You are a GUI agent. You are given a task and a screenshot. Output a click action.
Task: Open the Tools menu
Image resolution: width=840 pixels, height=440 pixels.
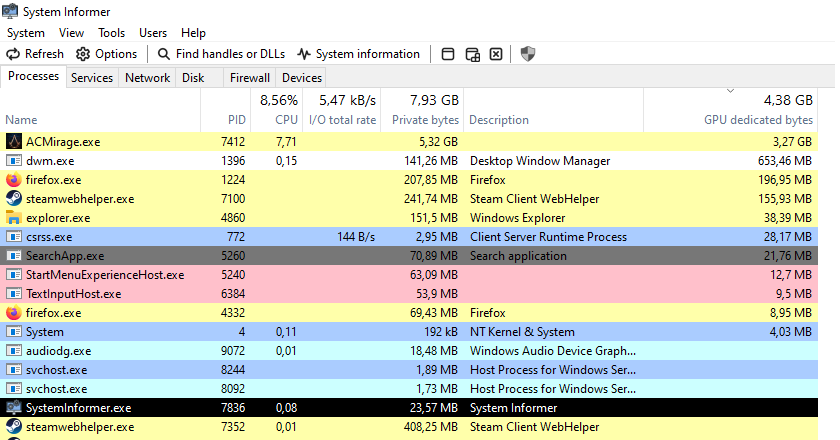(x=112, y=33)
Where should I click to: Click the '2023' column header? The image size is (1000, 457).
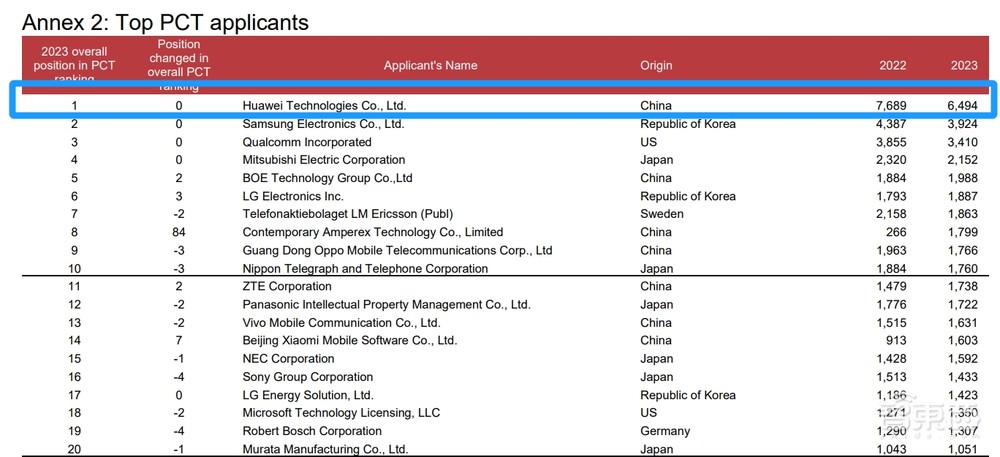coord(963,66)
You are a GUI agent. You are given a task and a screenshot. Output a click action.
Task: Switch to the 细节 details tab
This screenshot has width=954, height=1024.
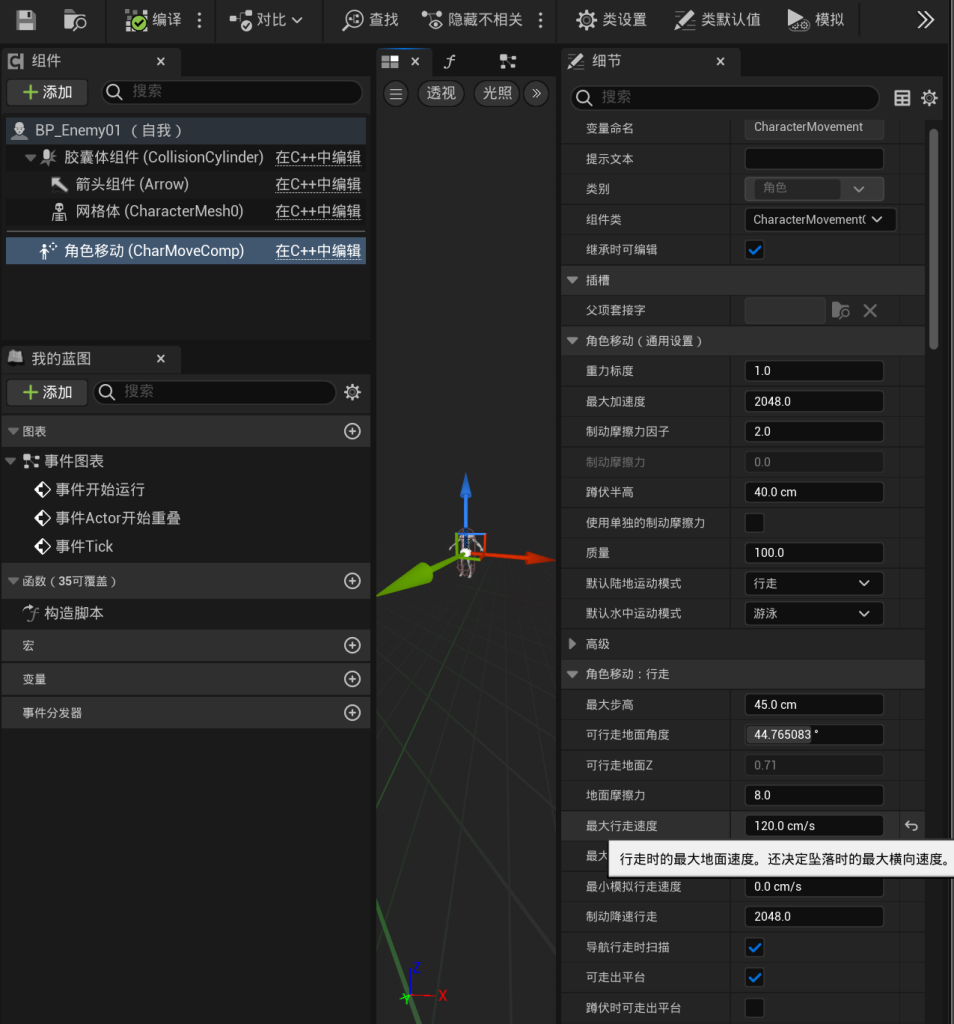(606, 61)
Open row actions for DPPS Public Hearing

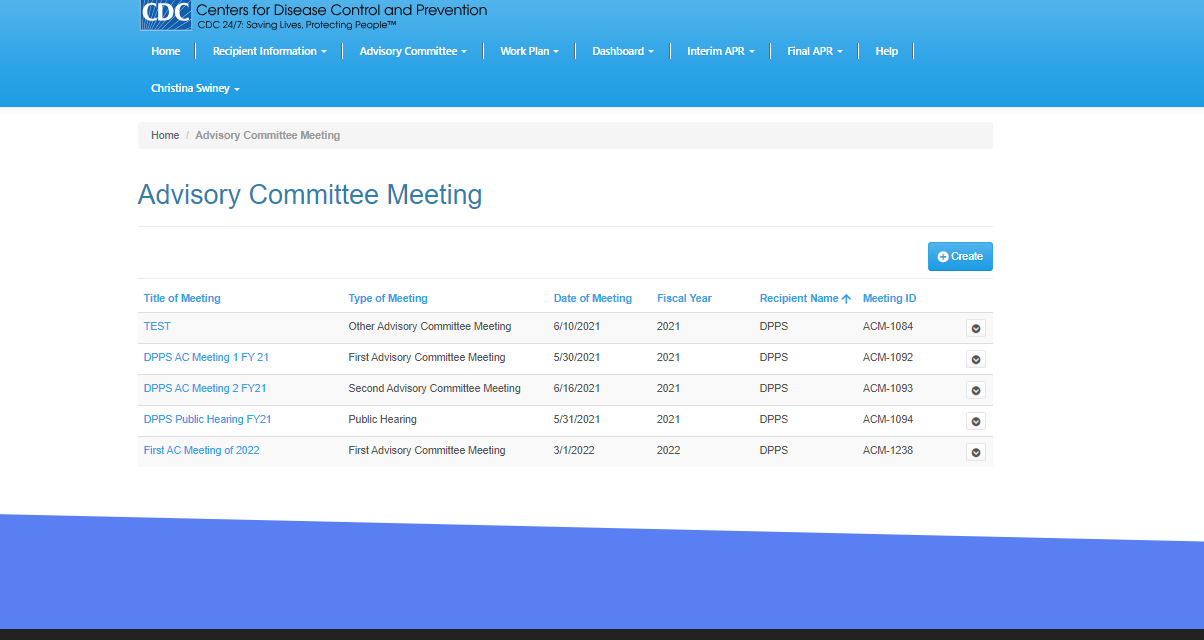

------------------------------------------------

> [Try it]
Search the material above for lines containing the string "Open", then pull them out.

> [Reply]
Task: Open the Tools menu
Open row actions for DPPS Public Hearing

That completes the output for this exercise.